GIVEN PASSAGE:
In the example above I’ve replaced all the actual user names with example_user but you can see that the information I want to assemble (the usernames and which group each of them is in) is surrounded by a lot of extraneous data and text.

- name: Get group and member list
  set_fact:
    intermediate_calc_users: >-
      {%- set result = [] -%}
      {%- for play_dict in intermediate_calc_group_members.results -%}
        {%- for user in play_dict['results'][0]['member'] -%}
          {%- set clean_user = user | regex_search('^CN=(\\w\\d+),.+', '\\1') | first | lower -%}
          {{
            result.append({'group': play_dict['item'], 'id': clean_user, 'user': clean_user + "@EXAMPLE.COM"})
          }}
        {%- endfor -%}
      {%- endfor -%}
      {{ result | to_json | from_json }}

Some parts of this are witchcraft to me. I don’t really know why I have to pipe my result to json and then back from json. It’s doing something to clean up my variables in such a way that subsequent steps can understand it, but as for why I’m not really sure. I got a lot of the structure of this variable construction from this post.

The regex I’m using in this particular case is based on the fact that all the user IDs I’m working with are in the format of one letter followed by several numbers. If your user IDs are more heterogeneous you’ll have to mess with the regext to get just the username out of that part of the output that looks something like:

"CN=example_user,OU=Example Clients,OU=Example Corporate,dc=EXAMPLE,dc=COM"

At the end of this step I have a list of dictionaries with one entry per user with keys for their AD group, just their username, and their username with the domain appended.

Note that this step will fail if you pull an AD group that only has one member, because the member item in the dictionary will go from being a list to a string. I didn’t specifically have to deal with that in my use case, but it would be more robust to do something like putting play_dict['results'][0]['member'] in a list and then flattening that list so you always got a list back.

- name: Register getent results so I can retrieve UIDs
  ansible.builtin.getent:
    database: passwd
    key: "{{ item.user }}"
  with_items: "{{ intermediate_calc_users }}"
  register: intermediate_calc_getent

For my particular use case in addition to the usernames I also needed the UIDs of each user, so in this step I use ansible’s built in getent module and the dictionary I created above in the last step to return the entry in /etc/passwd for each user, which will include their UID.

DATA SUPPLIED:
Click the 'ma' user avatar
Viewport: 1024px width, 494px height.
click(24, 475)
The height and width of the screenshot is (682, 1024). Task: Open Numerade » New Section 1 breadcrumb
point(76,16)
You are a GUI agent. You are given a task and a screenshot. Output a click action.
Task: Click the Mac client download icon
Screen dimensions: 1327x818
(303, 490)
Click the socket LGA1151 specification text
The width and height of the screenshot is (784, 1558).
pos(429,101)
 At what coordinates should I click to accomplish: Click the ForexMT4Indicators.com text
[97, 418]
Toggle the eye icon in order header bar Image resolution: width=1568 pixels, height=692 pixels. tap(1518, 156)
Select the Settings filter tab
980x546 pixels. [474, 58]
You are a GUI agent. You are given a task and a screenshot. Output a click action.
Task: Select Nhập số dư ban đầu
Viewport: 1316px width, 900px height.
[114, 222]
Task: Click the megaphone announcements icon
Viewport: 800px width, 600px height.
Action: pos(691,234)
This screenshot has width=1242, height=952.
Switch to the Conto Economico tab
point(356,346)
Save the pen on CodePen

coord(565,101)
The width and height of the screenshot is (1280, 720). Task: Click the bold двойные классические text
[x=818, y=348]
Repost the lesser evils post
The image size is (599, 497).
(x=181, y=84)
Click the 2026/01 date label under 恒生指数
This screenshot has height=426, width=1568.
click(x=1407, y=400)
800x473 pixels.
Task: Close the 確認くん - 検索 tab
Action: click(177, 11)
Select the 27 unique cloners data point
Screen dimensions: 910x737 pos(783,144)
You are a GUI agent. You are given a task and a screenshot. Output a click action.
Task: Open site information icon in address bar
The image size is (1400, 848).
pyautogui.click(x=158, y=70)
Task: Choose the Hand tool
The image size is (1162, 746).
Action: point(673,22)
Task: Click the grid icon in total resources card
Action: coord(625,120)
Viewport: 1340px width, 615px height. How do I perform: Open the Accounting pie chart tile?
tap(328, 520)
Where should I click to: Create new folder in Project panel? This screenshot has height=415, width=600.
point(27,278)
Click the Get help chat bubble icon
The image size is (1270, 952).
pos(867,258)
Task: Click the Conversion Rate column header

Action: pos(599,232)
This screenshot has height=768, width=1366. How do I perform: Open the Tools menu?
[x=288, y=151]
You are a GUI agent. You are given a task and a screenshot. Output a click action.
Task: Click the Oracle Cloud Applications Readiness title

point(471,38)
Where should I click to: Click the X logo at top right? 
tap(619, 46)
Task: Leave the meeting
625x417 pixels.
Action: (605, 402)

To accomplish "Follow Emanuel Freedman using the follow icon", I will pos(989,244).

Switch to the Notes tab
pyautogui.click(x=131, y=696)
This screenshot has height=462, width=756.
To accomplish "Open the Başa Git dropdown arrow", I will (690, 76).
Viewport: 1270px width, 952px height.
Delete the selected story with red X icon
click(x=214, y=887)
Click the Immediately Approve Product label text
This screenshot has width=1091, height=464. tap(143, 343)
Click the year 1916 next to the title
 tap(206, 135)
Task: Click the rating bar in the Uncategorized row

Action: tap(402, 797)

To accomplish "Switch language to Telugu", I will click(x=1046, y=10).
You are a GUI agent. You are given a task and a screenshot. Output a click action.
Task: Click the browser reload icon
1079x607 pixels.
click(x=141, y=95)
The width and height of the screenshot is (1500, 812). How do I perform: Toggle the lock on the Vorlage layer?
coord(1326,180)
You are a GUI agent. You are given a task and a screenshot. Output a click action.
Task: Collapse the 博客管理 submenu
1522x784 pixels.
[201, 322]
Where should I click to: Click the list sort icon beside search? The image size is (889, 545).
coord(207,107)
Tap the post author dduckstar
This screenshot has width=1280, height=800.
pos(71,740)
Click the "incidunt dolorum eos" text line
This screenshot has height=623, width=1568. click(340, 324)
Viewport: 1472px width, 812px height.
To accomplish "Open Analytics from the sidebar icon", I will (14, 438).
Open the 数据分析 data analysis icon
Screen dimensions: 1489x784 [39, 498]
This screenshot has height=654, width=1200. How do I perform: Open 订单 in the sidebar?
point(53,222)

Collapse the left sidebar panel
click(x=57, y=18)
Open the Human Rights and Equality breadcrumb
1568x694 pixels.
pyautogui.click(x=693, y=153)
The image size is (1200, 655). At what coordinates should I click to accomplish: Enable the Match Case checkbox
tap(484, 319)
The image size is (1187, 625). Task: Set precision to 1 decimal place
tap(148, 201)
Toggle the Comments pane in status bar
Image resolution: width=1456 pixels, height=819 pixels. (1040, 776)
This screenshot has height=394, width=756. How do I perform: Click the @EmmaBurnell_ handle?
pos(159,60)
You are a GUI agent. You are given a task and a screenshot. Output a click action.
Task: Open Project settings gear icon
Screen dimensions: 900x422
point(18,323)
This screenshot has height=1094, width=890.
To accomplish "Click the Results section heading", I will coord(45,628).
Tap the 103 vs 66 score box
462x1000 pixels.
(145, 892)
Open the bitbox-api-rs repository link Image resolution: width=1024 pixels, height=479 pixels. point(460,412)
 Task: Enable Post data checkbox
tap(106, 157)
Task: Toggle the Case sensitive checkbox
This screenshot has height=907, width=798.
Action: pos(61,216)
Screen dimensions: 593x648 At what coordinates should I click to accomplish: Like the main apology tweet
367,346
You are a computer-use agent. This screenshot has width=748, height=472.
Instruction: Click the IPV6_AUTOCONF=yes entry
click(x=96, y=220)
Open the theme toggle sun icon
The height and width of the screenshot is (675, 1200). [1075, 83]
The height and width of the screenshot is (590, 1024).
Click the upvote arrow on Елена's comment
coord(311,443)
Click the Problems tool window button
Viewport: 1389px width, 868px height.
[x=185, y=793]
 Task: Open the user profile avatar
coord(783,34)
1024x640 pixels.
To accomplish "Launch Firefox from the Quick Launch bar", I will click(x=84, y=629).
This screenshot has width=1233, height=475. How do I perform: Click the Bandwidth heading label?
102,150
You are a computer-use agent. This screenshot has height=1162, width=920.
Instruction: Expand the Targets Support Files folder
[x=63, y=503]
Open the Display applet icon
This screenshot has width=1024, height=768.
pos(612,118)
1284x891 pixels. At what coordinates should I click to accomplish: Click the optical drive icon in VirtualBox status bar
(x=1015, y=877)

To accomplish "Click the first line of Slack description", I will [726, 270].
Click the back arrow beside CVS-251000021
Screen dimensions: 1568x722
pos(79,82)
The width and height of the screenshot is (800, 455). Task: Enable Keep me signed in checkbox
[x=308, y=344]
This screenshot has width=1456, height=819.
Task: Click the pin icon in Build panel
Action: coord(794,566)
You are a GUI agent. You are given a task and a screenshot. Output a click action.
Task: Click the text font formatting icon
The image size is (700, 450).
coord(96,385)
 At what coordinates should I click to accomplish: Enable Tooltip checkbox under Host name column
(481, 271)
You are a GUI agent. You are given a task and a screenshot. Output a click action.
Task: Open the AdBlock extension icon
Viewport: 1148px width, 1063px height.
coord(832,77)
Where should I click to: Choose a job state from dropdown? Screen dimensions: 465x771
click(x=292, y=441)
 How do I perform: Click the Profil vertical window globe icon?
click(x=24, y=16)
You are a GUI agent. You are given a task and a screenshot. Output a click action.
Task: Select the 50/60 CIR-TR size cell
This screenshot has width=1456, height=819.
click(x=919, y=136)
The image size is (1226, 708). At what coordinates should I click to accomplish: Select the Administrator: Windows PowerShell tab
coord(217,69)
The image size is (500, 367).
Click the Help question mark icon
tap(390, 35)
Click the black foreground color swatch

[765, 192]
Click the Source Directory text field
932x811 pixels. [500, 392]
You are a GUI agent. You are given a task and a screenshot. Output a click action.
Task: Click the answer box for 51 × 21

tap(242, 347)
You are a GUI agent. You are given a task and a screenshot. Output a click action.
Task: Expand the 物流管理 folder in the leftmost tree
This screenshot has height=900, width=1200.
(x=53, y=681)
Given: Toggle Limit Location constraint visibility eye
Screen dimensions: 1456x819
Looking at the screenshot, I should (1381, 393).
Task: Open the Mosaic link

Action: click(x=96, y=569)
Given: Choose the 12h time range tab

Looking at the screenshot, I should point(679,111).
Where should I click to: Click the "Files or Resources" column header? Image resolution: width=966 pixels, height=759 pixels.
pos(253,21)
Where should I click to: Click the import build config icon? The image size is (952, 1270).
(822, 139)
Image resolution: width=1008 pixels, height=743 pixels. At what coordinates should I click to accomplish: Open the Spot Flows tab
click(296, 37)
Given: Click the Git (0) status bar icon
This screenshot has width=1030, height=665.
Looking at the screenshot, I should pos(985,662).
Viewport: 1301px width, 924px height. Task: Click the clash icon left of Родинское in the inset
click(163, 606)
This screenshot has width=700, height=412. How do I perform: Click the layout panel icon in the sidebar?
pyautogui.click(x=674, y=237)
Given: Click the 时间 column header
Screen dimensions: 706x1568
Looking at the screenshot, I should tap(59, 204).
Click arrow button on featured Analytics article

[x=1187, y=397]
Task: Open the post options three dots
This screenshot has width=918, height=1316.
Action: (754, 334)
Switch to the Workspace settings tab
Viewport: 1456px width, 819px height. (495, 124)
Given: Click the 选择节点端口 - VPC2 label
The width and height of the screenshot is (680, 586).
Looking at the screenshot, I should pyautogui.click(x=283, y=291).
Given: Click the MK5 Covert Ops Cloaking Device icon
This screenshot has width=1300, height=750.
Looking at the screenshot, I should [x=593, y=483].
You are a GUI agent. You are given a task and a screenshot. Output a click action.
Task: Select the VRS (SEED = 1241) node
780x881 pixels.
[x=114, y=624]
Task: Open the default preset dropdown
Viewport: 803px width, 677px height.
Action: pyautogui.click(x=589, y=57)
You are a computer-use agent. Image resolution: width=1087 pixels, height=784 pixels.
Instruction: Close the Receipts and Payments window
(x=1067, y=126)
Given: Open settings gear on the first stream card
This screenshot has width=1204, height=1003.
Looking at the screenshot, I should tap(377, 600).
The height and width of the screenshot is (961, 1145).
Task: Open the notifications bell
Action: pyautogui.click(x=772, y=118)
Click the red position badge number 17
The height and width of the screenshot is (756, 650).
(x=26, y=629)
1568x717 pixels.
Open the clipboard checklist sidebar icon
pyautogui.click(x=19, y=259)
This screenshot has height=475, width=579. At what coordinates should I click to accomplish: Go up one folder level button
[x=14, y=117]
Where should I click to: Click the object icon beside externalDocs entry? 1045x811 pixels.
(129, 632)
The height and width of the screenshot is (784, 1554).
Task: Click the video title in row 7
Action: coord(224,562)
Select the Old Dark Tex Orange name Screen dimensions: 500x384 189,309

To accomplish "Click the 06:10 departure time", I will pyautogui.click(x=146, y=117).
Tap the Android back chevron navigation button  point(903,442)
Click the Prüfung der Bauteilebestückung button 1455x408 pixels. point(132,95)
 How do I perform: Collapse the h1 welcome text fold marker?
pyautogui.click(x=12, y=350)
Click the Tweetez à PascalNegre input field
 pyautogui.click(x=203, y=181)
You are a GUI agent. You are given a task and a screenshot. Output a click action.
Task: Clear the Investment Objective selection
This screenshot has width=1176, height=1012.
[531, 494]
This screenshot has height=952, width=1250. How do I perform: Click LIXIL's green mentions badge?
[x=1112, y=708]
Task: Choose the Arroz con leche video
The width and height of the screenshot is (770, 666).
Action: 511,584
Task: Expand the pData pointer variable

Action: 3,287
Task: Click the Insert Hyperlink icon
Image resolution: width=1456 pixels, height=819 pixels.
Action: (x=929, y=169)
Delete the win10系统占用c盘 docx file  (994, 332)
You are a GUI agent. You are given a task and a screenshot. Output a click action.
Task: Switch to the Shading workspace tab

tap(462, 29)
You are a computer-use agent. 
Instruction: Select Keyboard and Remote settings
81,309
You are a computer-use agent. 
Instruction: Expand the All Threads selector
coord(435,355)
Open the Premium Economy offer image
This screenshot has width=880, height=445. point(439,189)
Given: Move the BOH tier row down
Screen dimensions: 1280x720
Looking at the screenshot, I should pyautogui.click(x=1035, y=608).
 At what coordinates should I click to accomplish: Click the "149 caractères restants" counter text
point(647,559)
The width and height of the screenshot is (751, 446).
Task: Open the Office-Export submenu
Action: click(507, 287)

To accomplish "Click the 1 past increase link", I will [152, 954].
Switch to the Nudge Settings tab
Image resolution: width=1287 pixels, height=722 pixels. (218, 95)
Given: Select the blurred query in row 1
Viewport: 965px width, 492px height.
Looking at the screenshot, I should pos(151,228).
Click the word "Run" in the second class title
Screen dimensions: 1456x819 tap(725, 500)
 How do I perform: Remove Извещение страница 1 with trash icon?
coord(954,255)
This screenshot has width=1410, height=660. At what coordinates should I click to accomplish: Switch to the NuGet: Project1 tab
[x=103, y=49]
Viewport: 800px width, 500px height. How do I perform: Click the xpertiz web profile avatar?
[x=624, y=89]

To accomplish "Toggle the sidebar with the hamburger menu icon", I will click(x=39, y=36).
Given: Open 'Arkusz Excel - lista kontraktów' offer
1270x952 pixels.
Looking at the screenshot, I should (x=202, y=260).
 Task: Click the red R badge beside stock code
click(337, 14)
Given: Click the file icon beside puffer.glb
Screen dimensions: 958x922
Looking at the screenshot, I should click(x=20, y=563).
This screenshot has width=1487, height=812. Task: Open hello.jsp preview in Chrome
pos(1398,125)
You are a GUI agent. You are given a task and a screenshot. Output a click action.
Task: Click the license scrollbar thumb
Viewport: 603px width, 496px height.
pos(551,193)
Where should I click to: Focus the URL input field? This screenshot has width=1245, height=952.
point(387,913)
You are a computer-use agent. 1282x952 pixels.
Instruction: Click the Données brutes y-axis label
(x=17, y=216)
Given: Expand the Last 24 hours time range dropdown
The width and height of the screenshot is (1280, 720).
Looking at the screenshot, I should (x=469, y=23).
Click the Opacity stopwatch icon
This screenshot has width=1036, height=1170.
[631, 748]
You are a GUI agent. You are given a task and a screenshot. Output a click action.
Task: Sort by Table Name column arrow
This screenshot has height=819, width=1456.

WRITTEN TASK 1:
List every Jinja filter that the Ansible walkthrough applies with the pipe character in its set_fact code.
WRITTEN TASK 2:
Write the next part of the Ansible walkthrough, picking up after its final sentence about the getent step.

RIGHT ANSWER 1:
regex_search, first, lower, to_json, from_json

RIGHT ANSWER 2:
- name: Cleanup getent results
  set_fact:
    intermediate_calc_getent_clean: >-
      {%- set result = [] -%}
      {%- for play_dict in intermediate_calc_getent.results -%}
        {%- set getent_passwd = play_dict['ansible_facts']['getent_passwd'] -%}
        {%- set key = getent_passwd.keys() | first -%}
        {{ result.append({'key': key,'value': getent_passwd[key][1]}) }}
      {%- endfor -%}
      {{ result | items2dict | to_json | from_json }}

Again, this step is a bit of black magic, just messing around with the output of the last step (ansible’s debug is your friend for this) and fiddling with it until I have a list of dictionaries with one item where the key is the username and the value is their UID.

- name: Create final list of dicts for all users
  set_fact:
    users_dict: >-
      {%- set result = [] -%}
      {%- for user in intermediate_calc_users -%}
        {{ result.append({'group': user['group'], 'user': user['user'], 'user': user['user'], 'uid': intermediate_calc_getent_clean[user['user']]})}}
      {%- endfor -%}
      {{ result | to_json | from_json }}

Now all I have to do is combine those two dictionaries together into one. This part is pretty self explanatory except for that to_json | from_json bit at the bottom.

Conclusion

If you work with Linux systems where users are managed by AD (or probably other LDAP providers, but I’m using AD in this example) then this is a handy trick to get a fact in your playbook with basic information about those users.